The bill’s author, Rep. J.D. Prescott, R-Union City, said the impetus of the bill stemmed from voter demands for more transparency from school board members.
He contended during a bill hearing at the Indiana Statehouse on Tuesday that knowing a candidate’s party affiliation will help voters know where a school board candidate stands “on the political spectrum” and how they view national issues. Political party chairs will also help recruit more candidates and lead to more engagement in the election process, Prescott said.
“School boards handle one of the largest budgets with our local elected office,” Prescott said. “When I look at Republicans or Democrats, I think you can tell a difference between financial responsibility and moral character in some cases.”
Candidates running for school boards would be required to identify as a Republican, Democrat or Independent, according to the legislation.
Currently, Indiana is among 42 states where local school board elections are held without any party identification on the ballot for candidates.
More than a dozen school board members from districts across Indiana pushed back on the plan, however, arguing that such steps would needlessly further insert politics into local school decisions.
Terry Spradlin, executive director of the Indiana School Boards Association, said politics may compromise the ability of school boards “to put kids first” and make school board members “feel conflicted about where their allegiances lie.”
Spradlin said the school board association instead recommends moving to a hybrid system, where local voters would decide whether to create a partisan school board for their school district.
“We believe candidates for school board should be elected on their qualifications, merits, experience and platform, no matter their political party affiliation. School boards are not immune from political conflict … but inviting politics into the boardroom … could have the unintended consequence of further fueling such conflict,” Spradlin said. “There is no Democrat or Republican way to transport and feed children, pay bills, plan facility improvements, or approve school calendars.”
Adam Burtner, director of government affairs for the Indy Chamber, testified that partisan school board elections would shift electoral accountability from “engaged voters and parents” to “political parties and apparatuses.” That change could jeopardize nonpartisan interests of the business community and overall innovation in Indianapolis, he added.
“It’s our view, and frankly our fear, that this disincentives thoughtful, qualified candidates to run, and leads our school districts down a path of more partisan division and toxicity, and less successful outcomes for Hoosier students,” Burtner said.
John O’Neill with the Indiana State Teachers Association, the state’s largest teachers union, further testified that the House bill would cause school board elections to become “beholden” to party leaders’ influence. They system in place is working, he said, with “open dialogue, debate and problem solving” already taking place in open forums at board meetings.

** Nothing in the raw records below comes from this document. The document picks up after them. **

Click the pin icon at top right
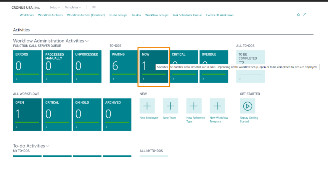The height and width of the screenshot is (186, 328). coord(298,15)
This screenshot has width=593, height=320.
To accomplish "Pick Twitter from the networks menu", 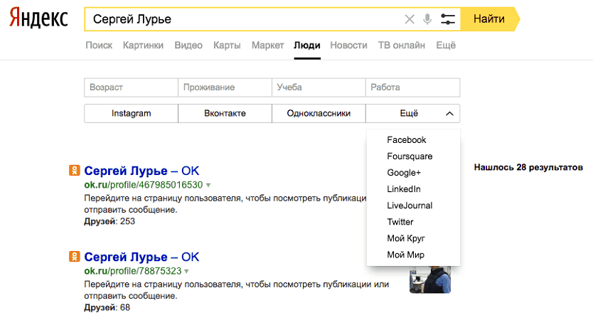I will tap(400, 222).
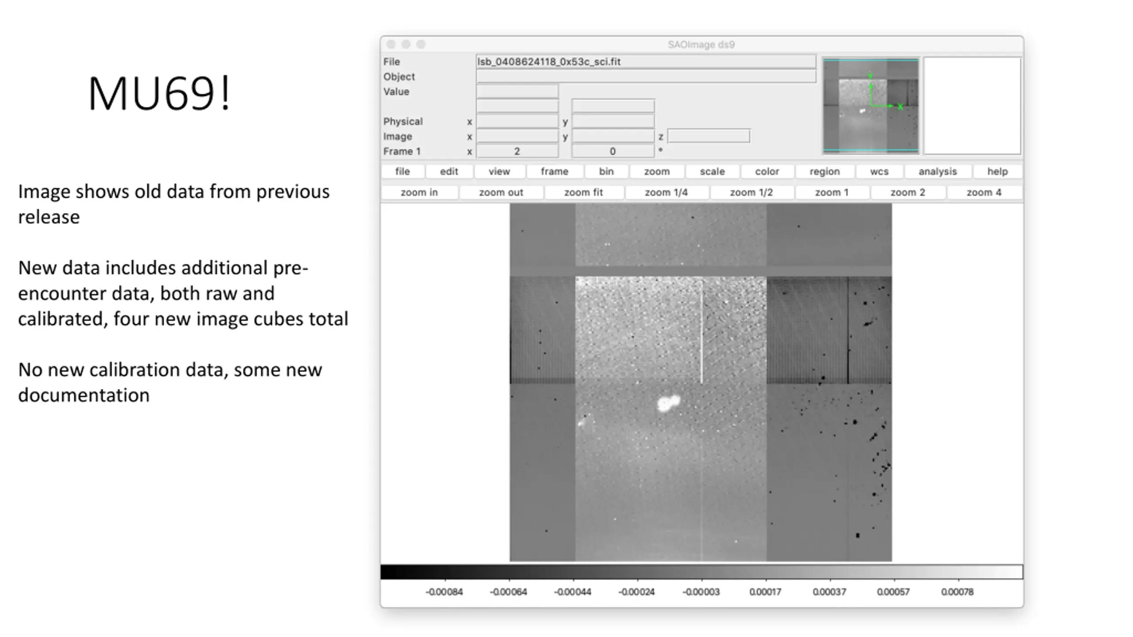1133x637 pixels.
Task: Open the analysis button
Action: pyautogui.click(x=937, y=171)
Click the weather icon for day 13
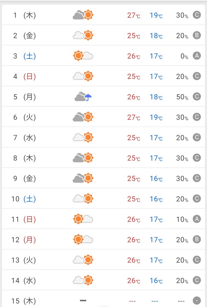Viewport: 207px width, 307px height. point(83,260)
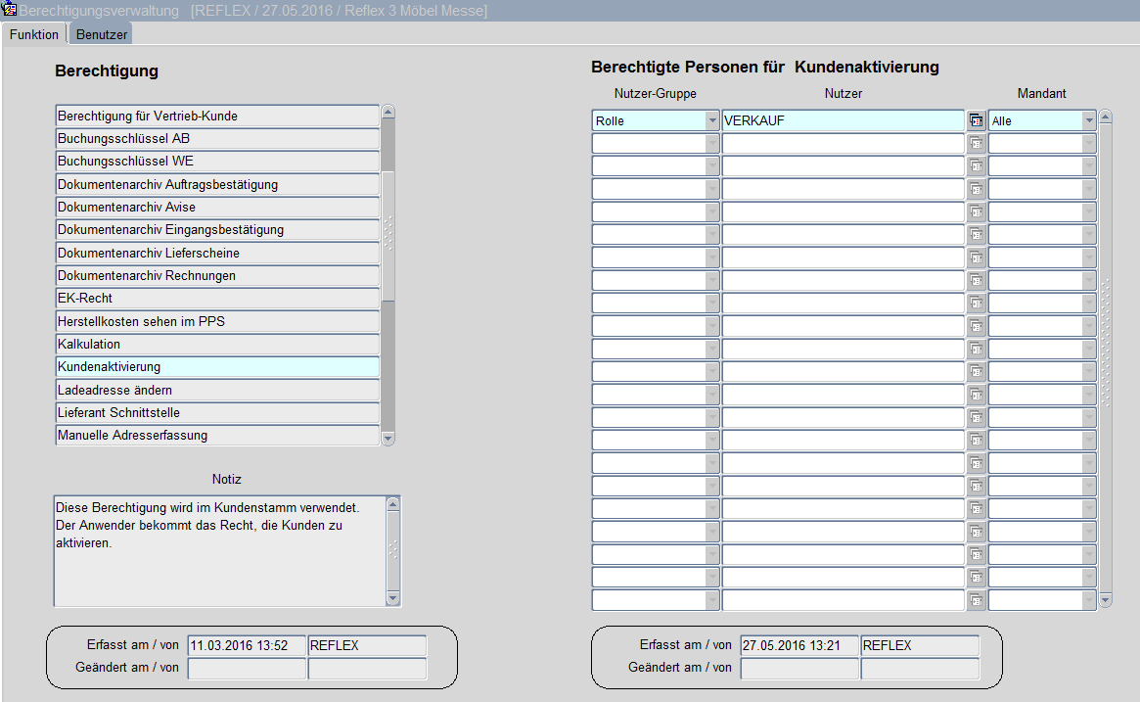Open the empty Nutzer-Gruppe dropdown in the second row
The height and width of the screenshot is (702, 1140).
click(711, 143)
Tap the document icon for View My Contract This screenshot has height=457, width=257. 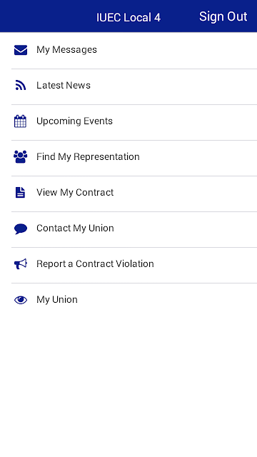pos(21,193)
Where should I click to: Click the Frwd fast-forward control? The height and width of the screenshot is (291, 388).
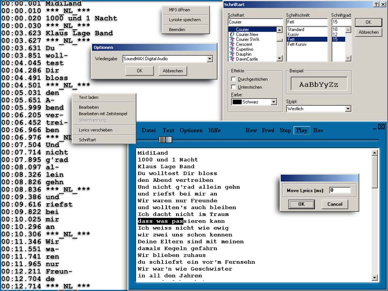268,130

“It’s reckless to assume that every local education issue can be captured by dividing boards into dichotomous, ideological or party sides,” O’Neill said. “We believe this bill will only bring more polarization into schools at a time when communities, schools and families have been torn apart by the pandemic battles over masking and vaccines, curricula issues and other political divisions.”
The bill did not leave the House elections committee Tuesday. The committee chairman, Rep. Tim Wesco, said the proposal would be held, and no date has been set for a vote that could move the bill to the full House.
Six others bills seeking to alter school board elections have been filed in the House and Senate, although no hearings have been scheduled for those proposals so far.
The bills come amid complaints among conservatives across the country about public schools, and commotion in some school districts in Indiana over topics ranging from COVID-19 mask mandates to teaching about racial injustice.
Indiana Republican lawmakers are now looking at steps they argue will give parents more sway over what happens in classrooms.
State legislative leaders are additionally touting bills that would increase transparency with parental access to classroom materials, prohibit “discriminatory concepts” from being taught in classrooms and allow parents to opt their students out of face mask or vaccine requirements.